-- begin Data listing --

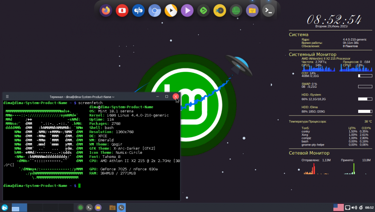Open the yellow disc burner dock icon

point(219,11)
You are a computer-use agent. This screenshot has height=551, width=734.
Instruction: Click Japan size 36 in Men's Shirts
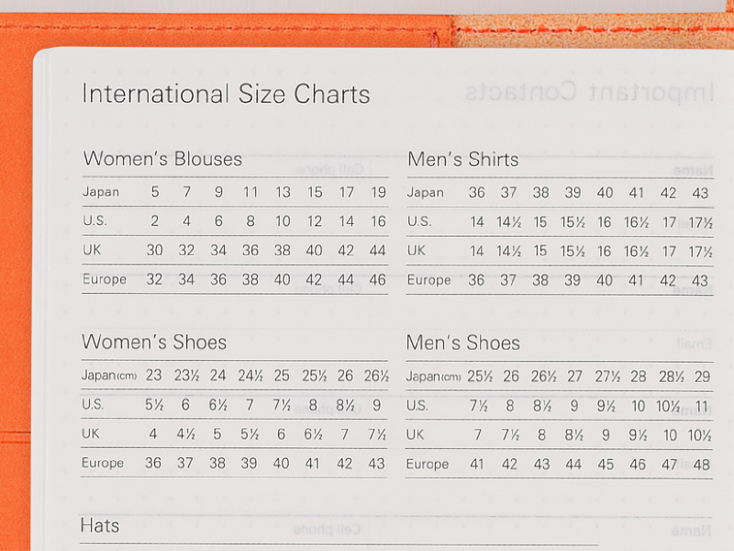477,193
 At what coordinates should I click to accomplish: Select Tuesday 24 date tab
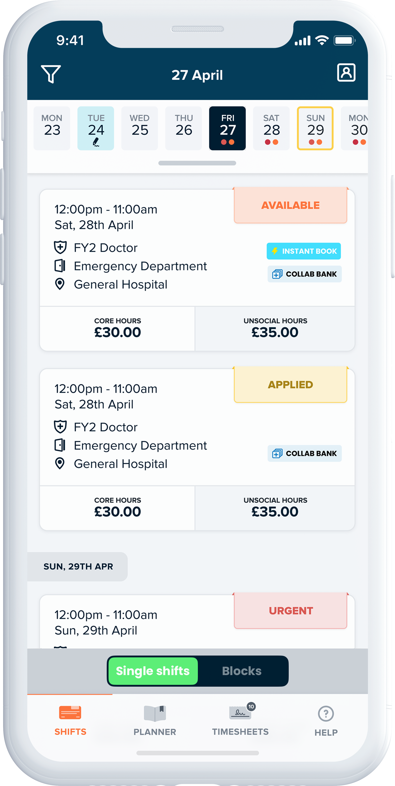coord(96,128)
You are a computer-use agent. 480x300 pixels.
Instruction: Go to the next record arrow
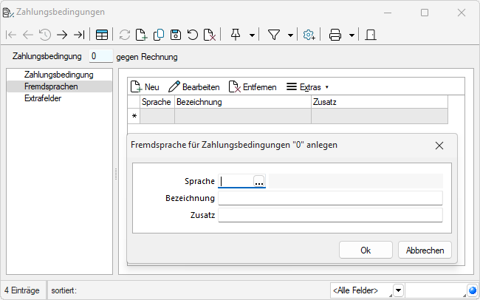pos(62,35)
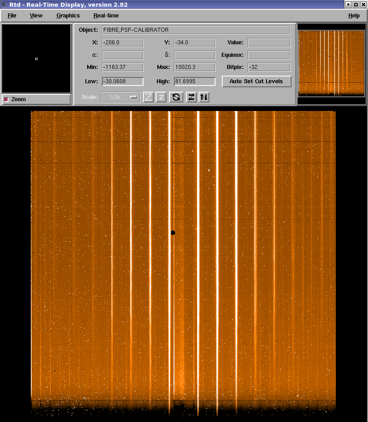Open the File menu

(12, 16)
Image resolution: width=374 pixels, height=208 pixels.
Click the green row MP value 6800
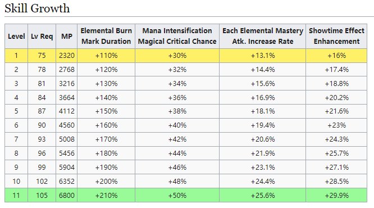[67, 195]
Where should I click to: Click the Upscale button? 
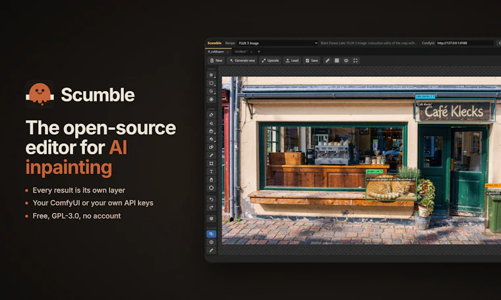pyautogui.click(x=270, y=61)
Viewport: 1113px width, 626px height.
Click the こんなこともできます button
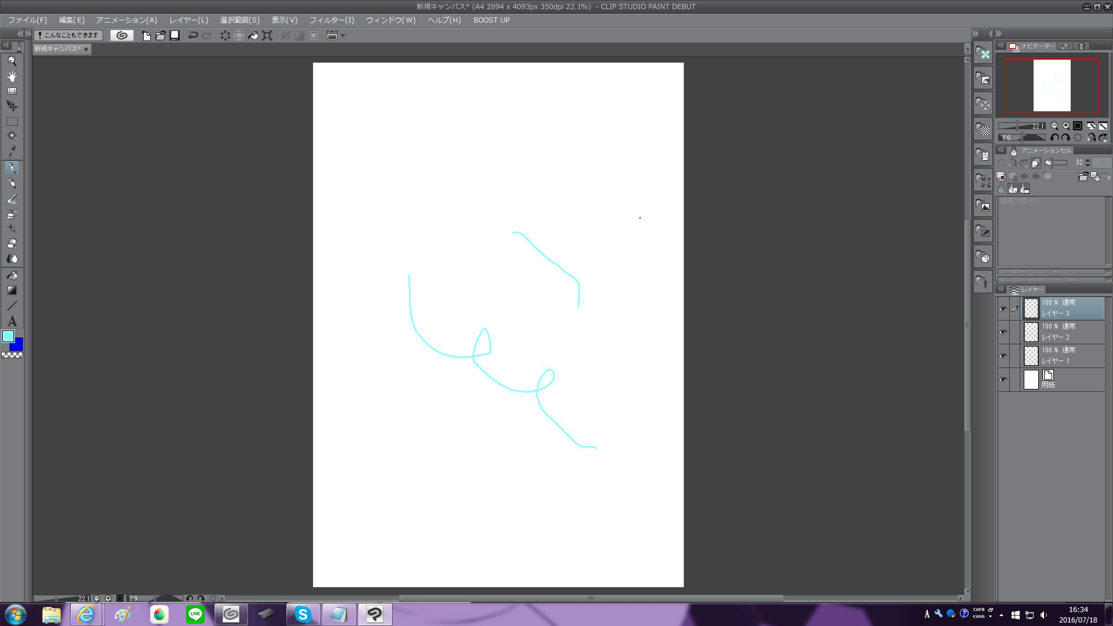[x=68, y=35]
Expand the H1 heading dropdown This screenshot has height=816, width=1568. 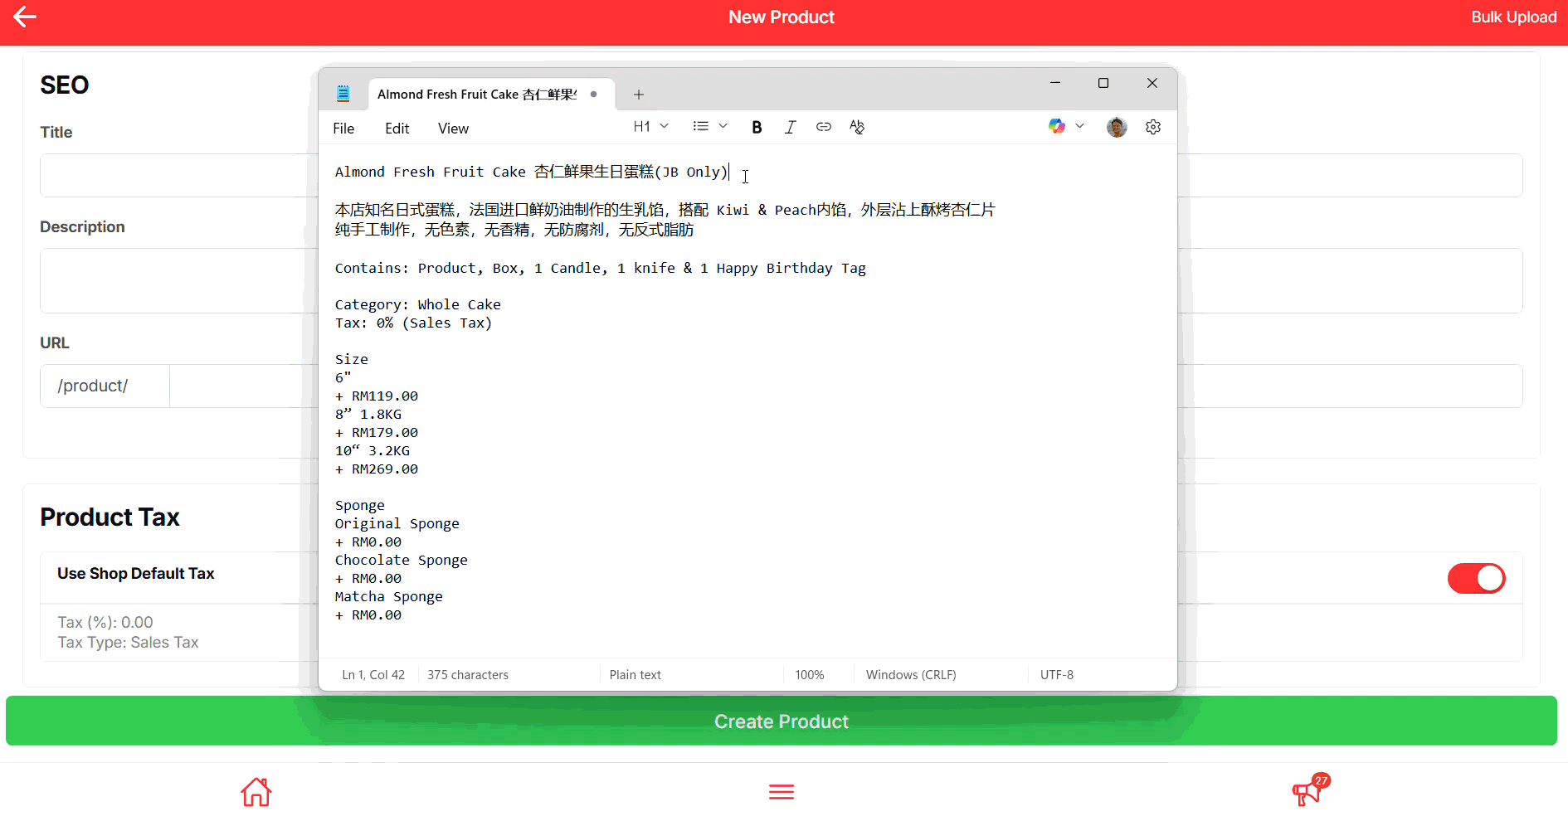[x=650, y=127]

-- end Data listing --

Retype the lines above, from the first one through the line containing "pyautogui.click(x=270, y=61)", with no changes. Omit the pictures.

Open the yellow disc burner dock icon

point(219,11)
You are a computer-use agent. This screenshot has height=551, width=734.
Instruction: Click Japan size 36 in Men's Shirts
477,193
 At what coordinates should I click to accomplish: Select Tuesday 24 date tab
coord(96,128)
You are a computer-use agent. 480x300 pixels.
Instruction: Go to the next record arrow
pos(62,35)
Open the File menu

(12, 16)
Image resolution: width=374 pixels, height=208 pixels.
Click the green row MP value 6800
[67, 195]
Where should I click to: Click the Upscale button? 
pyautogui.click(x=270, y=61)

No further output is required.